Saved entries
·····
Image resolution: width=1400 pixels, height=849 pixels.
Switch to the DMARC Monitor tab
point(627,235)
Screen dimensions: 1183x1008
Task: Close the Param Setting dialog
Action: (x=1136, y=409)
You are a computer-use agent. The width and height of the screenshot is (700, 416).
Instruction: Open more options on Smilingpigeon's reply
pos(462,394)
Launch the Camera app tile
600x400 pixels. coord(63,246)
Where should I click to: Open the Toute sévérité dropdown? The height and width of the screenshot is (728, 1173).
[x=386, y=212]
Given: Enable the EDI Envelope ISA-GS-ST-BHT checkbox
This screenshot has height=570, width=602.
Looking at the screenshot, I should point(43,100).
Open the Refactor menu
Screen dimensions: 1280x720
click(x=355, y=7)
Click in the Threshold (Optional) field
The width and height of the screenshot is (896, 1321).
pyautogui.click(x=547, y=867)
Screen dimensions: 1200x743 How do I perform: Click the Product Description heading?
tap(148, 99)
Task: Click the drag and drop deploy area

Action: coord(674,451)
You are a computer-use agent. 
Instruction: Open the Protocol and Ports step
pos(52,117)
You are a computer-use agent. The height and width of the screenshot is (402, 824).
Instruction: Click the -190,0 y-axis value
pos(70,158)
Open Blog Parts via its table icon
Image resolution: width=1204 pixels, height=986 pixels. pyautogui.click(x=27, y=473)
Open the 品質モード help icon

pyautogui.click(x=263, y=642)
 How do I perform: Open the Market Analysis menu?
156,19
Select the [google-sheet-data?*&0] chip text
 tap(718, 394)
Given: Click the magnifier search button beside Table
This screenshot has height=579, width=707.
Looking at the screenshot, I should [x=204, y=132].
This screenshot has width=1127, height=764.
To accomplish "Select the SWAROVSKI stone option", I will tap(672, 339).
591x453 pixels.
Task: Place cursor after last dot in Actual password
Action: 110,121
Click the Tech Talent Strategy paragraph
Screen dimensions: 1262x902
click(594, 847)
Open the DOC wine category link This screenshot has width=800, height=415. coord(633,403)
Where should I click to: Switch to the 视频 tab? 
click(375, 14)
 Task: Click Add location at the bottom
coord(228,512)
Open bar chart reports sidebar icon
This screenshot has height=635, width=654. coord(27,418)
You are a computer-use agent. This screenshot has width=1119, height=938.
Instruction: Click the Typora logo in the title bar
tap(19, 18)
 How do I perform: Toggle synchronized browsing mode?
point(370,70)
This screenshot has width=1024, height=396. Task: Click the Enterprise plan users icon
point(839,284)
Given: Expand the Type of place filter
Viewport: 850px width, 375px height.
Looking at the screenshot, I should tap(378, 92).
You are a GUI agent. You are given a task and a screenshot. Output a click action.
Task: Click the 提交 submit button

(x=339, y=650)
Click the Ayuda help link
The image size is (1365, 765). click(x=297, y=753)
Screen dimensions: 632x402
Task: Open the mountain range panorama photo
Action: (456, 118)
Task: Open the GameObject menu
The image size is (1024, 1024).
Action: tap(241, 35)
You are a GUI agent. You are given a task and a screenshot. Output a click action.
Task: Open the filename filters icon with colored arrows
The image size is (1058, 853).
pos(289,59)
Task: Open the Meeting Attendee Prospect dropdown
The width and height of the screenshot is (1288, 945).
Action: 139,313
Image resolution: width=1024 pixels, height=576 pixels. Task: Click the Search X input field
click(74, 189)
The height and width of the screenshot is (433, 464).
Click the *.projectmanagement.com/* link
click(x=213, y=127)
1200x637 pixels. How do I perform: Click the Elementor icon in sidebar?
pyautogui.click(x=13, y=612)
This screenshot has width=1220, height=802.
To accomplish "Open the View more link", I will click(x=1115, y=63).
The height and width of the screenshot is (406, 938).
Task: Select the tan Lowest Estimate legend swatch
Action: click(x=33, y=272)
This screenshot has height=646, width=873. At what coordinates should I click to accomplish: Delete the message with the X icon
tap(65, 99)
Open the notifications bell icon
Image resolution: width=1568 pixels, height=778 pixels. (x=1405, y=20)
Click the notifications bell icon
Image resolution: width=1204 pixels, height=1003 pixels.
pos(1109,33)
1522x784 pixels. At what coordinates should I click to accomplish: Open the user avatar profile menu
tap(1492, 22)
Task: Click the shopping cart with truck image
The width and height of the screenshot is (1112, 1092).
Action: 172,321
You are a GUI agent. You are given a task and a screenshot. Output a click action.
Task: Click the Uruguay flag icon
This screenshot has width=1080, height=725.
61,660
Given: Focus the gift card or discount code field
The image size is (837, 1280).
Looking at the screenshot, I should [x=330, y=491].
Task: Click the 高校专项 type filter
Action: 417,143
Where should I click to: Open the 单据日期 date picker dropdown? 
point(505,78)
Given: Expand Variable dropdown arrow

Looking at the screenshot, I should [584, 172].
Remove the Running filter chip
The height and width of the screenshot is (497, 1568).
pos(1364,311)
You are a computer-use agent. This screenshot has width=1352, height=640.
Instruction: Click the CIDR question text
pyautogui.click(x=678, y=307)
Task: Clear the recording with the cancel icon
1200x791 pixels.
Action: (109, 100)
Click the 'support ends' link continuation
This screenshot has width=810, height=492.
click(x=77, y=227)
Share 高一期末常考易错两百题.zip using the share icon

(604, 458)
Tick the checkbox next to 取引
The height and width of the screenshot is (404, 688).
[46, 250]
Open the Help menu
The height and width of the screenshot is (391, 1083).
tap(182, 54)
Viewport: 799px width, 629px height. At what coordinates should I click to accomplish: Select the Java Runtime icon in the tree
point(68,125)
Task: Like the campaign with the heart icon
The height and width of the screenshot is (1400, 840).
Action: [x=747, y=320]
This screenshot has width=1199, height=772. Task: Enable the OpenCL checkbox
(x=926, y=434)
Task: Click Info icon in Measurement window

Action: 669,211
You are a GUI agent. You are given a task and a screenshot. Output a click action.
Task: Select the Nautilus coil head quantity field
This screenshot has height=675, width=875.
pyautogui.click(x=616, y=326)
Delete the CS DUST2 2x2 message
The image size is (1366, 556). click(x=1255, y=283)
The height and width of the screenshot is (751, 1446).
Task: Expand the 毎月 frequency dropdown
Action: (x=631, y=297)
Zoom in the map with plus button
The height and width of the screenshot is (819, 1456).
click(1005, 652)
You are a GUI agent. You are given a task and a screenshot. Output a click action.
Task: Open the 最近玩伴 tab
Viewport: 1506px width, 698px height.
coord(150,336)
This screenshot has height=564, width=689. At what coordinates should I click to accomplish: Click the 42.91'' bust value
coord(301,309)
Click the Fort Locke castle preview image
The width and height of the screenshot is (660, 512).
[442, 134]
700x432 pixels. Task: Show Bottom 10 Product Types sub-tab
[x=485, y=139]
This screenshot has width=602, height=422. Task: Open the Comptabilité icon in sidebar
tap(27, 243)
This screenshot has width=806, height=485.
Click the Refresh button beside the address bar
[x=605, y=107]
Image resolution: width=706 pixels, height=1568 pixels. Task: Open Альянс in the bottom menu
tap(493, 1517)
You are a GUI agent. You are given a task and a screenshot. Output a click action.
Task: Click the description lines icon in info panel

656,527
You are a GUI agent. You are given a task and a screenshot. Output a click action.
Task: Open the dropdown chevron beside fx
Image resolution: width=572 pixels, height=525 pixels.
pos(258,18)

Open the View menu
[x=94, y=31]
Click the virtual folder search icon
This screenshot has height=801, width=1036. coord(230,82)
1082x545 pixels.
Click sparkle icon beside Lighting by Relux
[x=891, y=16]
·····
Task: Retype, exactly and in full, the lines above from the one containing "Instruction: Click the -190,0 y-axis value" through the one containing "Given: Expand the Type of place filter".

Answer to this task:
Instruction: Click the -190,0 y-axis value
pos(70,158)
Open Blog Parts via its table icon
Image resolution: width=1204 pixels, height=986 pixels. pyautogui.click(x=27, y=473)
Open the 品質モード help icon

pyautogui.click(x=263, y=642)
 How do I perform: Open the Market Analysis menu?
156,19
Select the [google-sheet-data?*&0] chip text
 tap(718, 394)
Given: Click the magnifier search button beside Table
This screenshot has height=579, width=707.
Looking at the screenshot, I should [x=204, y=132].
This screenshot has width=1127, height=764.
To accomplish "Select the SWAROVSKI stone option", I will tap(672, 339).
591x453 pixels.
Task: Place cursor after last dot in Actual password
Action: 110,121
Click the Tech Talent Strategy paragraph
Screen dimensions: 1262x902
click(594, 847)
Open the DOC wine category link This screenshot has width=800, height=415. coord(633,403)
Where should I click to: Switch to the 视频 tab? 
click(375, 14)
 Task: Click Add location at the bottom
coord(228,512)
Open bar chart reports sidebar icon
This screenshot has height=635, width=654. coord(27,418)
You are a computer-use agent. This screenshot has width=1119, height=938.
Instruction: Click the Typora logo in the title bar
tap(19, 18)
 How do I perform: Toggle synchronized browsing mode?
point(370,70)
This screenshot has width=1024, height=396. Task: Click the Enterprise plan users icon
point(839,284)
Given: Expand the Type of place filter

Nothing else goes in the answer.